● WORK INSTRUCTIONS: After locating the line that contains "無料体験 (109, 1355)" in the records below, write out exactly that line and each line after it through the one that contains "Использование cookies (23, 2507)", and nothing else.

[Collection entries]
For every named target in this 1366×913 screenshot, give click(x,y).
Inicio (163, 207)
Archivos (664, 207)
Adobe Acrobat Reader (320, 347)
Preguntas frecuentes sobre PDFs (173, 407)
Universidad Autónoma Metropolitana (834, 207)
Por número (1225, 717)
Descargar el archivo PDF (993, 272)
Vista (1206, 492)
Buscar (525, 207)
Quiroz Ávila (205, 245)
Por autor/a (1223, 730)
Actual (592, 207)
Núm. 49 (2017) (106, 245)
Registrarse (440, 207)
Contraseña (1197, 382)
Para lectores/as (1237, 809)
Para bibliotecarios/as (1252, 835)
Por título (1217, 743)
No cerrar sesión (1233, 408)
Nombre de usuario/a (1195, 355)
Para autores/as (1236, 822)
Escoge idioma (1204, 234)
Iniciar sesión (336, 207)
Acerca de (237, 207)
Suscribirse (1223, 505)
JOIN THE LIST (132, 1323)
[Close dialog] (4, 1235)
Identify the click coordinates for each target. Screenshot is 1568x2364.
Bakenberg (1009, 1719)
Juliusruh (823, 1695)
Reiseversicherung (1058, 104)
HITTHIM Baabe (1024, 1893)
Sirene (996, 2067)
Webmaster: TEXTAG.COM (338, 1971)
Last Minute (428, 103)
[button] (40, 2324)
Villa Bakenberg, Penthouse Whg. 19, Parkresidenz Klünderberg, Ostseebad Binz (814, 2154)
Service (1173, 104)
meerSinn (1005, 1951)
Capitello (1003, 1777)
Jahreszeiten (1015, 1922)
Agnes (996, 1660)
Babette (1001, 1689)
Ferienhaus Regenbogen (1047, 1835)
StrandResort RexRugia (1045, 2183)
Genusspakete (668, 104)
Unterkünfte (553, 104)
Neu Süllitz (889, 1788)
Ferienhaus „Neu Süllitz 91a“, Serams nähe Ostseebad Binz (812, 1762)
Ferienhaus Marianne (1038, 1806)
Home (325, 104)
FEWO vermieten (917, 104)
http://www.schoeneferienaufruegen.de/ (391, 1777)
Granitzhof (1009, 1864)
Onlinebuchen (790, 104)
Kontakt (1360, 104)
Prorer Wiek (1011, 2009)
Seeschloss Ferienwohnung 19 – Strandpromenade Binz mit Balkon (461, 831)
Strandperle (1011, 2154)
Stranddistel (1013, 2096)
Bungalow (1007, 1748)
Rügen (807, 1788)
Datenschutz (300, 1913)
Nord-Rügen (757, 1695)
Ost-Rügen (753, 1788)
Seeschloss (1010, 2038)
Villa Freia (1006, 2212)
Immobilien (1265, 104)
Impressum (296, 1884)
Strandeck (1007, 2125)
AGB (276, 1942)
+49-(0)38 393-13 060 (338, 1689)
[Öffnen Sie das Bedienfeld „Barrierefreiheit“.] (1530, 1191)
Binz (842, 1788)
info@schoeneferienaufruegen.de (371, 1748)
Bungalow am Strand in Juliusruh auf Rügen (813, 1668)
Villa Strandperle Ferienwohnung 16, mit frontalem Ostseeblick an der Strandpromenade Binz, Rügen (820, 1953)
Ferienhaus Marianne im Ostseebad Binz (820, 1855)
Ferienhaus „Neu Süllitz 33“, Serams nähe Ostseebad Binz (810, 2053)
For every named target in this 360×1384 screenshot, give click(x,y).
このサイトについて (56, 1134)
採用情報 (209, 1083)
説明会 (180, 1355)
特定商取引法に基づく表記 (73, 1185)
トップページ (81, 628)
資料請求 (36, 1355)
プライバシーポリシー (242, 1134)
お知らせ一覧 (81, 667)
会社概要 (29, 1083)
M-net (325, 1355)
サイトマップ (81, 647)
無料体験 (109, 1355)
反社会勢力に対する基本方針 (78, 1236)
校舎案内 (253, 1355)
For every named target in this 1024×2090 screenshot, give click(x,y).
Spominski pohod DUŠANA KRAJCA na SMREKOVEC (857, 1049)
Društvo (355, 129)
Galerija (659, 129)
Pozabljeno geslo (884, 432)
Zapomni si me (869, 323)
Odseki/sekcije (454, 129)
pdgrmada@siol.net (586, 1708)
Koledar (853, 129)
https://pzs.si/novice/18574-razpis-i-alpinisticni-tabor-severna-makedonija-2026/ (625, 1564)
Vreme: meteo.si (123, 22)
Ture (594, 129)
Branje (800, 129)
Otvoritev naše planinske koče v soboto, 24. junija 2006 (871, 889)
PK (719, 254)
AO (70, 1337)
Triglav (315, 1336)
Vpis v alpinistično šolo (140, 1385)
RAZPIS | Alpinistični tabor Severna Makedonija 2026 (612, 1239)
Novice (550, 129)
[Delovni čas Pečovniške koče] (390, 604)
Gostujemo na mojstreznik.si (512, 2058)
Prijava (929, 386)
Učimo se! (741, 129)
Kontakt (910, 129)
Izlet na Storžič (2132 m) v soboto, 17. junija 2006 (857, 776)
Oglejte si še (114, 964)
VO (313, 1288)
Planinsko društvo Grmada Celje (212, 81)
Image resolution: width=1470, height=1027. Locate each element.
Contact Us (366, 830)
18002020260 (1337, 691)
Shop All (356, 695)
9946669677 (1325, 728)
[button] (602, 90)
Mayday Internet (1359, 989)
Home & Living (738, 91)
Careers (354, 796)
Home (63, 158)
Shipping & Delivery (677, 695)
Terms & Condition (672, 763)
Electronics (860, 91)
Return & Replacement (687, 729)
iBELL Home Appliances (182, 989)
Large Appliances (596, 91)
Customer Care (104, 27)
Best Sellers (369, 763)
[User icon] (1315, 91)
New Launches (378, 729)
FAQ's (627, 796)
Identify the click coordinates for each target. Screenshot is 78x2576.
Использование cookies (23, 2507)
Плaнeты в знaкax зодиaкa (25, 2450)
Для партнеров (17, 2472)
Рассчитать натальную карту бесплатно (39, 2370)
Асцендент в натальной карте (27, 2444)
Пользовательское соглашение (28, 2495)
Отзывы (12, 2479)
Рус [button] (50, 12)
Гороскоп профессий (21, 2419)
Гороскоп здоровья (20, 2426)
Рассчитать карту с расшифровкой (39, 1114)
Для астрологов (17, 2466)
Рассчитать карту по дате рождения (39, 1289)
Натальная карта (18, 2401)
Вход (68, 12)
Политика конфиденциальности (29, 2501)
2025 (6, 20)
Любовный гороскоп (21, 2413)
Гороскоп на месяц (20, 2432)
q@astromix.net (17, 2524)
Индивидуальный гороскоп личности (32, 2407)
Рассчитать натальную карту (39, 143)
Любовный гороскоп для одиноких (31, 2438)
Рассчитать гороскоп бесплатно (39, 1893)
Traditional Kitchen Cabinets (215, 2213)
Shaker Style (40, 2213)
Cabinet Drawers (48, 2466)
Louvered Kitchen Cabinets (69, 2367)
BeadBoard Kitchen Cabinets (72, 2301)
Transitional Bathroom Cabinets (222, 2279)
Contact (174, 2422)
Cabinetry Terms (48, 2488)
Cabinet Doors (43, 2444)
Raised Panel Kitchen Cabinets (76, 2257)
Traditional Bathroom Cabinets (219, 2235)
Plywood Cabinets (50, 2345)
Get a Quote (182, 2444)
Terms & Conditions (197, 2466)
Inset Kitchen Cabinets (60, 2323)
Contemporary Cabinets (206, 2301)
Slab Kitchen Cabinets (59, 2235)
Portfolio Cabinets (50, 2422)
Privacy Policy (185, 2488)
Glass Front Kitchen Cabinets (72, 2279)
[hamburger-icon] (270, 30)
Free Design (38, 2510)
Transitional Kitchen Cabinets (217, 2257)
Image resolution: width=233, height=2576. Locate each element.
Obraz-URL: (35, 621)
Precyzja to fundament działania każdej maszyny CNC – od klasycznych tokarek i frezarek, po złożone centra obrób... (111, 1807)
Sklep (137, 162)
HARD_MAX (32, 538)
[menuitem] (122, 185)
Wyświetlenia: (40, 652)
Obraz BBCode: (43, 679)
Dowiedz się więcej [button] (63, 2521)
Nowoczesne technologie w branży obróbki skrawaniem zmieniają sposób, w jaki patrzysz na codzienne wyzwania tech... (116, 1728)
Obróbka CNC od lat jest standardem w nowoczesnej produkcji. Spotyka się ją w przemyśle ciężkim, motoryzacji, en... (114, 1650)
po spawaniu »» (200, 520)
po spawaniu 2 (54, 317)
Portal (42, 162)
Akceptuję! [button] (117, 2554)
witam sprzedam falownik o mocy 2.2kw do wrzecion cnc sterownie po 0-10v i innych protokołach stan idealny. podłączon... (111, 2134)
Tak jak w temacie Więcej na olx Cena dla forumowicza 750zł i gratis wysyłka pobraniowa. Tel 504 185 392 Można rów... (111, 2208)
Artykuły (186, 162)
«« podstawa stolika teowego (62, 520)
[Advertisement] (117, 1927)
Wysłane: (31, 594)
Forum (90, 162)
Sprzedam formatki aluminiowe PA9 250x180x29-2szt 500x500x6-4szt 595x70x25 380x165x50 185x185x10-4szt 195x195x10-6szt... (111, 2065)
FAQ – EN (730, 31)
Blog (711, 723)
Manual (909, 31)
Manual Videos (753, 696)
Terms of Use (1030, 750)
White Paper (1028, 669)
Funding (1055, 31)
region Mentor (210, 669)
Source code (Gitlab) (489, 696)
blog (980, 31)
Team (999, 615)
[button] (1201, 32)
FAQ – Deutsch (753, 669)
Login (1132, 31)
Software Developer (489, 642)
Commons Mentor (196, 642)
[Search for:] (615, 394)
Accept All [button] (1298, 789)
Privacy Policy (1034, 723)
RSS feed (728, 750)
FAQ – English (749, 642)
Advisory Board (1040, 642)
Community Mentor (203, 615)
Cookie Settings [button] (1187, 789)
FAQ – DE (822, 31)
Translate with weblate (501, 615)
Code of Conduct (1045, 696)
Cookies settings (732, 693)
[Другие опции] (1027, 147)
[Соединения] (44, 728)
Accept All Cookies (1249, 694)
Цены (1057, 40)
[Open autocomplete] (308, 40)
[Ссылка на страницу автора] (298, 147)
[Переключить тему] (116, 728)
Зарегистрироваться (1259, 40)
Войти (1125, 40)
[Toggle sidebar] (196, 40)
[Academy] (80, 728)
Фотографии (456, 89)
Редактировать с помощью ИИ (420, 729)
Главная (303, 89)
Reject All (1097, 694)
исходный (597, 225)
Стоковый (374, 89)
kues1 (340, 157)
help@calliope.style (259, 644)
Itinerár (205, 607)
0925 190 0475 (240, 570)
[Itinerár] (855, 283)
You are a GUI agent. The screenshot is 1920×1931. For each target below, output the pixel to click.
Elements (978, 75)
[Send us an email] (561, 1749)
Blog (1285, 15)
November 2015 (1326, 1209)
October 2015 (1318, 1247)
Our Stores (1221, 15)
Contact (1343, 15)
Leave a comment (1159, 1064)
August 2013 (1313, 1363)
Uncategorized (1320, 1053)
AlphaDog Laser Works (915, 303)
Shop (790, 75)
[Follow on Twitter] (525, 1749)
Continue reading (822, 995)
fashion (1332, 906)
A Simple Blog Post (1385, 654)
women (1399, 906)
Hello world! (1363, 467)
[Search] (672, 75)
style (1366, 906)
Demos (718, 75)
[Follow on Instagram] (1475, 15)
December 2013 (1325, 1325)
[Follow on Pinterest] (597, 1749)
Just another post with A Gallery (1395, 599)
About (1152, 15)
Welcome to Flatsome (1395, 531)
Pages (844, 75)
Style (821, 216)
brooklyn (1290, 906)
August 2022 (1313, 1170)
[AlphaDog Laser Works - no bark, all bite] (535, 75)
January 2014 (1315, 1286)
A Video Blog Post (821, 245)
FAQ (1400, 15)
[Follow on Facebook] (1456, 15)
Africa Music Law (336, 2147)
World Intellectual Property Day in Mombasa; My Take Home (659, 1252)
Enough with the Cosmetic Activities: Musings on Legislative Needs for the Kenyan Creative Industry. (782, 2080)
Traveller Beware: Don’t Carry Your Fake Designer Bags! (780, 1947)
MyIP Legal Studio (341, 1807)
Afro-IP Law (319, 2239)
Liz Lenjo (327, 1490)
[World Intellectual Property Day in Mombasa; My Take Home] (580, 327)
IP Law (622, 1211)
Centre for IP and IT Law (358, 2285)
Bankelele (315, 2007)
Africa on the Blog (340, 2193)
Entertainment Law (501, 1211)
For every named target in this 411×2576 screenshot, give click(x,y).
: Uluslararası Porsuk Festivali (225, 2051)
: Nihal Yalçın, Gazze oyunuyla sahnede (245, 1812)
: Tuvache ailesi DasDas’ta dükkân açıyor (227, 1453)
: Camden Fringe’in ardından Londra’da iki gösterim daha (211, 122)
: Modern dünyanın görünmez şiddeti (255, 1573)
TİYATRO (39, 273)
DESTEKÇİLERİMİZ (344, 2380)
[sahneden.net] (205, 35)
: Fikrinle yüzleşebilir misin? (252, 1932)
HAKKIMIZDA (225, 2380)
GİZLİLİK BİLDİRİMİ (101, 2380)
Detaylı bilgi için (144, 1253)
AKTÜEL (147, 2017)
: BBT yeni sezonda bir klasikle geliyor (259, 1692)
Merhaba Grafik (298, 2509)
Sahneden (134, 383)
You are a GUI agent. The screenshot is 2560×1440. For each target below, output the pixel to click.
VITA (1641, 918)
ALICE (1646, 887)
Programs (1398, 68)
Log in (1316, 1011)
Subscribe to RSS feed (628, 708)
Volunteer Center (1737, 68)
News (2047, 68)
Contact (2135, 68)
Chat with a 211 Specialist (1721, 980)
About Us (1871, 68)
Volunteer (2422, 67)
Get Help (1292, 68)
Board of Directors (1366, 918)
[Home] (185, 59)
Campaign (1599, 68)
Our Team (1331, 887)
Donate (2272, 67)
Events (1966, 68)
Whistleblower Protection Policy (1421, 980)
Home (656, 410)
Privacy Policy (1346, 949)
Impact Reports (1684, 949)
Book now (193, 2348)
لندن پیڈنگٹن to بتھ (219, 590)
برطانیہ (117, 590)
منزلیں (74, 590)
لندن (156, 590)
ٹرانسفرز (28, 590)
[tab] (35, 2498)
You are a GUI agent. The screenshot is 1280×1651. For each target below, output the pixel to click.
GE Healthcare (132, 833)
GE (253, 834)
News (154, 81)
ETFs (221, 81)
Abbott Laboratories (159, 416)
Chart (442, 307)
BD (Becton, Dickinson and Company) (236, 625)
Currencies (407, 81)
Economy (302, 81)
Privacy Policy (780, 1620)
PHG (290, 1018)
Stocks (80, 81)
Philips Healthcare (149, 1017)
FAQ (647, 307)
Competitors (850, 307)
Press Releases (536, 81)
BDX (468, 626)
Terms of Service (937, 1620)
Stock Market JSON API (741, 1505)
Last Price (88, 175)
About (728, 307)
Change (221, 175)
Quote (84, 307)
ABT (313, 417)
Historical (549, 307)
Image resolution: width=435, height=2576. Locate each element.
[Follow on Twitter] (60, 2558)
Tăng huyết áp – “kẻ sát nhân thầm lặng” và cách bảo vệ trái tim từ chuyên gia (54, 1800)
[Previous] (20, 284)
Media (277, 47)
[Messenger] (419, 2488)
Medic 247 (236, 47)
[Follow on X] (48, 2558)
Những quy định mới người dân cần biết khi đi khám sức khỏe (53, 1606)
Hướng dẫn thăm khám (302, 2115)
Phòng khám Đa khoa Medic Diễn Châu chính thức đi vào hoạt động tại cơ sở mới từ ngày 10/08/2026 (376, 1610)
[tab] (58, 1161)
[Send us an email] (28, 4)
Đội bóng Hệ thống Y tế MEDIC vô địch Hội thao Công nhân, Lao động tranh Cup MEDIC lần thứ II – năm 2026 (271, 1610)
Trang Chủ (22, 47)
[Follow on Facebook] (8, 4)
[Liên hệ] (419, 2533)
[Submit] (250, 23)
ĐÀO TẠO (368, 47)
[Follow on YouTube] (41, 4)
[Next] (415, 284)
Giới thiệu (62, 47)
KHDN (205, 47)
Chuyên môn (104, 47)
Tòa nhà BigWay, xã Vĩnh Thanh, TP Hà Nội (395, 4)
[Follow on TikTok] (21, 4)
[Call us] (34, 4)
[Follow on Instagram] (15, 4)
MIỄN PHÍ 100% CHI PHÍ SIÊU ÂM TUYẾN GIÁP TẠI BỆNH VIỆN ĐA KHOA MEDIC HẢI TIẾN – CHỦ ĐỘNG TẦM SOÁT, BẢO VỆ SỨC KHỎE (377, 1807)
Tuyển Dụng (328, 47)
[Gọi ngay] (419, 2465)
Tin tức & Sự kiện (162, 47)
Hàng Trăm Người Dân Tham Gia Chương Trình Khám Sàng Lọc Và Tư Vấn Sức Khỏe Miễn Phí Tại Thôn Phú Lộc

● OUTPUT OF THE EXERCISE:
無料体験 (109, 1355)
反社会勢力に対する基本方針 (78, 1236)
校舎案内 (253, 1355)
For every named target in this 1024×2090 screenshot, give click(x,y).
Spominski pohod DUŠANA KRAJCA na SMREKOVEC (857, 1049)
Društvo (355, 129)
Galerija (659, 129)
Pozabljeno geslo (884, 432)
Zapomni si me (869, 323)
Odseki/sekcije (454, 129)
pdgrmada@siol.net (586, 1708)
Koledar (853, 129)
https://pzs.si/novice/18574-razpis-i-alpinisticni-tabor-severna-makedonija-2026/ (625, 1564)
Vreme: meteo.si (123, 22)
Ture (594, 129)
Branje (800, 129)
Otvoritev naše planinske koče v soboto, 24. junija 2006 (871, 889)
PK (719, 254)
AO (70, 1337)
Triglav (315, 1336)
Vpis v alpinistično šolo (140, 1385)
RAZPIS | Alpinistični tabor Severna Makedonija 2026 (612, 1239)
Novice (550, 129)
[Delovni čas Pečovniške koče] (390, 604)
Gostujemo na mojstreznik.si (512, 2058)
Prijava (929, 386)
Učimo se! (741, 129)
Kontakt (910, 129)
Izlet na Storžič (2132 m) v soboto, 17. junija 2006 (857, 776)
Oglejte si še (114, 964)
VO (313, 1288)
Planinsko društvo Grmada Celje (212, 81)
Image resolution: width=1470, height=1027. Locate each element.
Contact Us (366, 830)
18002020260 (1337, 691)
Shop All (356, 695)
9946669677 (1325, 728)
[button] (602, 90)
Mayday Internet (1359, 989)
Home & Living (738, 91)
Careers (354, 796)
Home (63, 158)
Shipping & Delivery (677, 695)
Terms & Condition (672, 763)
Electronics (860, 91)
Return & Replacement (687, 729)
iBELL Home Appliances (182, 989)
Large Appliances (596, 91)
Customer Care (104, 27)
Best Sellers (369, 763)
[User icon] (1315, 91)
New Launches (378, 729)
FAQ's (627, 796)
Identify the click coordinates for each target. Screenshot is 78x2576.
Использование cookies (23, 2507)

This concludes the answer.